Start of MATERIAL FOR THIS TASK
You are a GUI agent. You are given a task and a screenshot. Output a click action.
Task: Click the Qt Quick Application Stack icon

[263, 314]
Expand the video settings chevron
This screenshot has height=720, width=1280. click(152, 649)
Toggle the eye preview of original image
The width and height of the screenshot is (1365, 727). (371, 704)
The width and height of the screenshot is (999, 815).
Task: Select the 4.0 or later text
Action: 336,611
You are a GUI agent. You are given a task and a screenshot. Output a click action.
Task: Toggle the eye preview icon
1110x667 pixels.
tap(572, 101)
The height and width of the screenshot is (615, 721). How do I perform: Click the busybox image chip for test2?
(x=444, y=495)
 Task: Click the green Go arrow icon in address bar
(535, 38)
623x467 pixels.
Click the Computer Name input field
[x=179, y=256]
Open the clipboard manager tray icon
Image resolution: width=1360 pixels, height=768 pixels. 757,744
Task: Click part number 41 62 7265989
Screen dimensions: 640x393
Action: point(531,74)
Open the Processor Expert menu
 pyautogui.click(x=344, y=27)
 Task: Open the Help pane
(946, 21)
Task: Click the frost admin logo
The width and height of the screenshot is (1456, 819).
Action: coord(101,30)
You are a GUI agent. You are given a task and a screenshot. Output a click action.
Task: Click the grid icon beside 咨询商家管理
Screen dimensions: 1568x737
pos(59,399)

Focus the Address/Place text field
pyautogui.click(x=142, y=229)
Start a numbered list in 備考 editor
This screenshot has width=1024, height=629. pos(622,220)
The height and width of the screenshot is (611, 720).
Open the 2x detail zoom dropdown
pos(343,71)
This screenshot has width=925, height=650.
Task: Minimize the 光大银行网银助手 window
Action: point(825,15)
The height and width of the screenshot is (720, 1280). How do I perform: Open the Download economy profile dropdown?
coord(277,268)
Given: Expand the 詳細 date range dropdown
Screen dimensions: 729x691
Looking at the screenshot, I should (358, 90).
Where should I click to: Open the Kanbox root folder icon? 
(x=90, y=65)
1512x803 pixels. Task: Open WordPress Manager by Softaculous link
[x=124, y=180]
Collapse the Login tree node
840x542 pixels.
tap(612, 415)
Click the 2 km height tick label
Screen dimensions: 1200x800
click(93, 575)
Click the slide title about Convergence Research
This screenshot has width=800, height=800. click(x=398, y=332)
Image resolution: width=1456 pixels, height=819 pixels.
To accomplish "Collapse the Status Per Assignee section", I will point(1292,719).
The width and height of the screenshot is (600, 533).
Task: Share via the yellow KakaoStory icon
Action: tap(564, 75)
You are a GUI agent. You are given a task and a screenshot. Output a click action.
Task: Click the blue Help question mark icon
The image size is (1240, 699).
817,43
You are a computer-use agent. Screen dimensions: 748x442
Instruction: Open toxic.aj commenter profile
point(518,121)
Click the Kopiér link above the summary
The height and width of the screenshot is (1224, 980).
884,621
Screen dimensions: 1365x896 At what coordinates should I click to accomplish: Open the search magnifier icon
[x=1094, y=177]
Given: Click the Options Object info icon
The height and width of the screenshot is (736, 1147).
End of MATERIAL FOR THIS TASK
• **TASK GOAL**: Repeat the entries. Keep each one exactly as written.

• **ANSWER TO THE PROBLEM**:
You are a GUI agent. You are given a task and a screenshot. Output a click action.
Task: Click the Qt Quick Application Stack icon

[263, 314]
Expand the video settings chevron
This screenshot has height=720, width=1280. click(152, 649)
Toggle the eye preview of original image
The width and height of the screenshot is (1365, 727). (371, 704)
The width and height of the screenshot is (999, 815).
Task: Select the 4.0 or later text
Action: 336,611
You are a GUI agent. You are given a task and a screenshot. Output a click action.
Task: Toggle the eye preview icon
1110x667 pixels.
tap(572, 101)
The height and width of the screenshot is (615, 721). How do I perform: Click the busybox image chip for test2?
(x=444, y=495)
 Task: Click the green Go arrow icon in address bar
(535, 38)
623x467 pixels.
Click the Computer Name input field
[x=179, y=256]
Open the clipboard manager tray icon
Image resolution: width=1360 pixels, height=768 pixels. 757,744
Task: Click part number 41 62 7265989
Screen dimensions: 640x393
Action: point(531,74)
Open the Processor Expert menu
 pyautogui.click(x=344, y=27)
 Task: Open the Help pane
(946, 21)
Task: Click the frost admin logo
The width and height of the screenshot is (1456, 819).
Action: coord(101,30)
You are a GUI agent. You are given a task and a screenshot. Output a click action.
Task: Click the grid icon beside 咨询商家管理
Screen dimensions: 1568x737
pos(59,399)

Focus the Address/Place text field
pyautogui.click(x=142, y=229)
Start a numbered list in 備考 editor
This screenshot has width=1024, height=629. pos(622,220)
The height and width of the screenshot is (611, 720).
Open the 2x detail zoom dropdown
pos(343,71)
This screenshot has width=925, height=650.
Task: Minimize the 光大银行网银助手 window
Action: point(825,15)
The height and width of the screenshot is (720, 1280). How do I perform: Open the Download economy profile dropdown?
coord(277,268)
Given: Expand the 詳細 date range dropdown
Screen dimensions: 729x691
Looking at the screenshot, I should (358, 90).
Where should I click to: Open the Kanbox root folder icon? 
(x=90, y=65)
1512x803 pixels. Task: Open WordPress Manager by Softaculous link
[x=124, y=180]
Collapse the Login tree node
840x542 pixels.
tap(612, 415)
Click the 2 km height tick label
Screen dimensions: 1200x800
click(93, 575)
Click the slide title about Convergence Research
This screenshot has width=800, height=800. click(x=398, y=332)
Image resolution: width=1456 pixels, height=819 pixels.
To accomplish "Collapse the Status Per Assignee section", I will point(1292,719).
The width and height of the screenshot is (600, 533).
Task: Share via the yellow KakaoStory icon
Action: tap(564, 75)
You are a GUI agent. You are given a task and a screenshot. Output a click action.
Task: Click the blue Help question mark icon
The image size is (1240, 699).
817,43
You are a computer-use agent. Screen dimensions: 748x442
Instruction: Open toxic.aj commenter profile
point(518,121)
Click the Kopiér link above the summary
The height and width of the screenshot is (1224, 980).
884,621
Screen dimensions: 1365x896 At what coordinates should I click to accomplish: Open the search magnifier icon
[x=1094, y=177]
Given: Click the Options Object info icon
The height and width of the screenshot is (736, 1147).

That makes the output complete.